Underneath these questions, through deeper conversation, there is underlying concern. Do I have to believe in these fairy tale-ish details to believe in Jesus?

If I’m honest, I think the “Did it really happen?” question that we constantly ask is the wrong question.

Look at it a slightly different way for a second. Let’s say that the story of Adam and Eve were never actually written down, but instead it was told along by word of mouth. Imagine old men & women passing down the story to children at family gatherings. Circles of kids crowded around after a large meal to hear their grandparents tell them one of their favorite stories. A story that shows people who had direct instruction from God, deliberately disobeyed them…and God’s response. How he took care of them after wards.

Imagine even that this story were never heard until around 30 AD. And some backwoods Jewish carpenter was telling it to a herd of people as they were leaving their weekend temple service. Would the people in the crowd have asked “Did this really happen?” or would they have instead focused on the meaning of the story?

When we read the stories that Jesus told, recorded in the gospels, do we look at them with the same critical eye and say:

“Yeah, but did that really happen?” 

Do we examine the parable of the prodigal son and try to figure out the identity of the literal family whom Jesus was referencing? Do we conclude that God could only possibly be represented by the loving father in that story if the loving father were a real physical being somewhere in the world at some point in time?
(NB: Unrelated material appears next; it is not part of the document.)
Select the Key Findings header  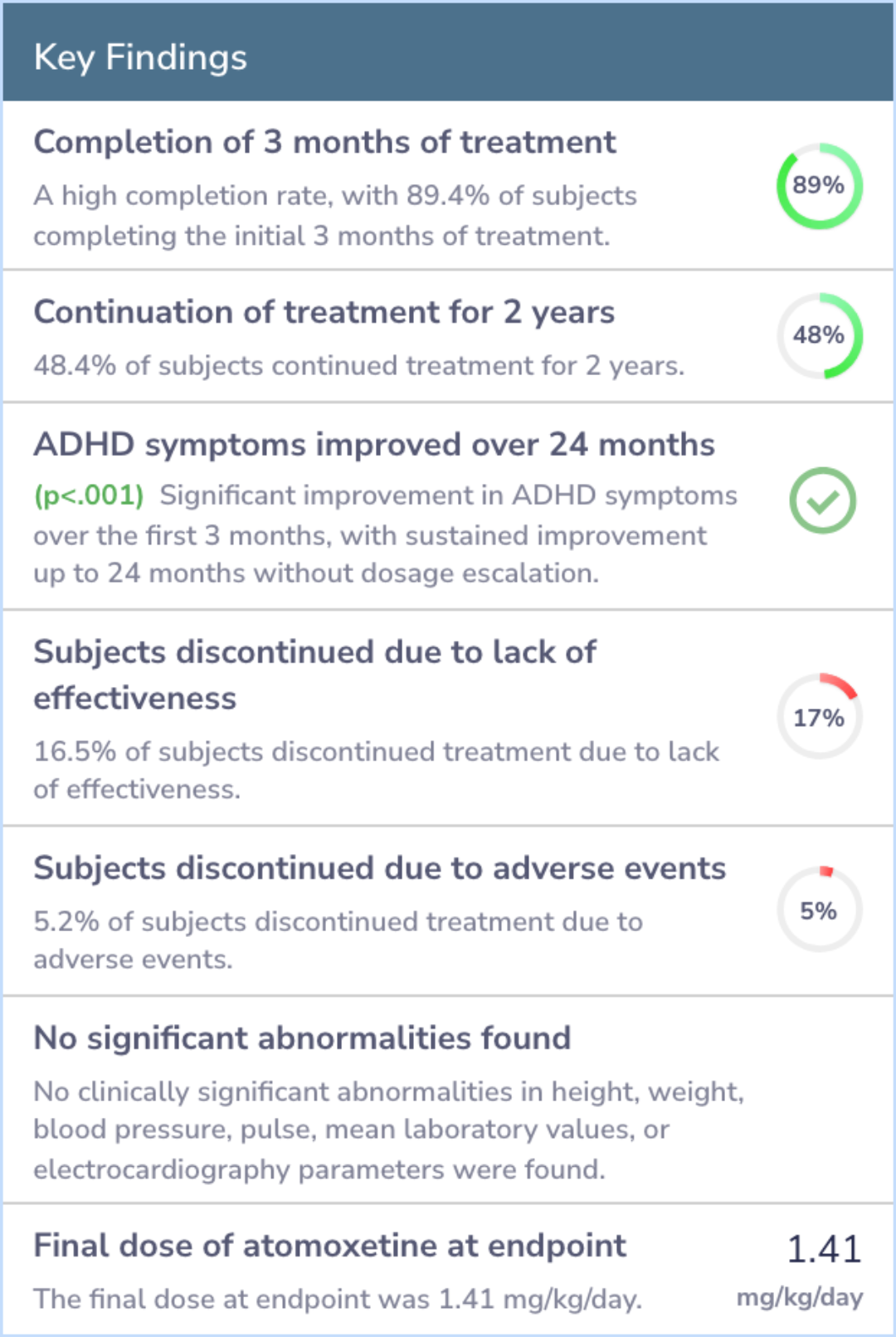(140, 57)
Do we do that with any of Jesus’ other parables? Do they only hold value to us if the characters in them were “real” people at some historical moment in some physical location on the earth?

Or when we read those stories, do we not think about that at all? Do we make the assumption that the stories Jesus told weren’t real in the sense that the characters physically existed at some point in history…but instead they were real in an entirely different way.

Is it too hard to imagine that parables can be written as well as spoken?

Maybe the story is not about something that “happened,” but about something that “happens.”

Maybe the story is a representation of the reality we currently find ourselves in. That it’s not about someone else who came before us…but it’s about us.

Maybe when we look to discover if the story happened before, we blind ourselves to it happening now. Today. To us. We lose ourselves as the main characters when we bury ourselves in trying to discover the “reality” of the story.

We don’t realize our own deliberate and intentional disobedience. Our desire to replace God with ourselves.

We can’t see ourselves as running naked through a garden foolishly trying to hide from God.

We refuse to acknowledge that we’re trying to pass the blame to others.
We won’t accept God still taking care of us, despite how horribly we screwed up.
Maybe we keep asking the question “Did it really happen?” because we don’t want to ask the real question, “Is this really happening?” Am I in that role? Am I trying to play the part of God in my own life? 
I don’t think we can honestly answer the question “Did it really happen?” with anything other than an emphatic YES!
Because we can immediately recall when we fit the role. 
When we play the part. 
We can tell you when we take the apple from the tree. When we listen to that voice in our ear, telling us that God doesn’t know what he’s talking about.
We can tell you exactly where we run when we discover what we’ve done. Where we hide. How we try to explain away our shame and pretend that nothing happened.
We can describe with perfect clarity how we attempt to pawn the responsibility off on others. On those we love most. How in our moment of weakness we actually try to take them down with us.
We already know the story. We know the reality of it. 
We live it. 
It’s us.
And right along with us is the God who comes after us in the cool of the day. Calling out “where are you?” as if he didn’t know.
The God who explains how things will now be different because of what we did. Who tells us the natural consequences of our actions. Even as it breaks his heart.
The same God who doesn’t keep us in our shame, doesn’t destroy us, doesn’t condemn us, doesn’t mock us and make an example out of us. Instead, he covers our shame with a sacrifice and amazingly continues the relationship with us, every time.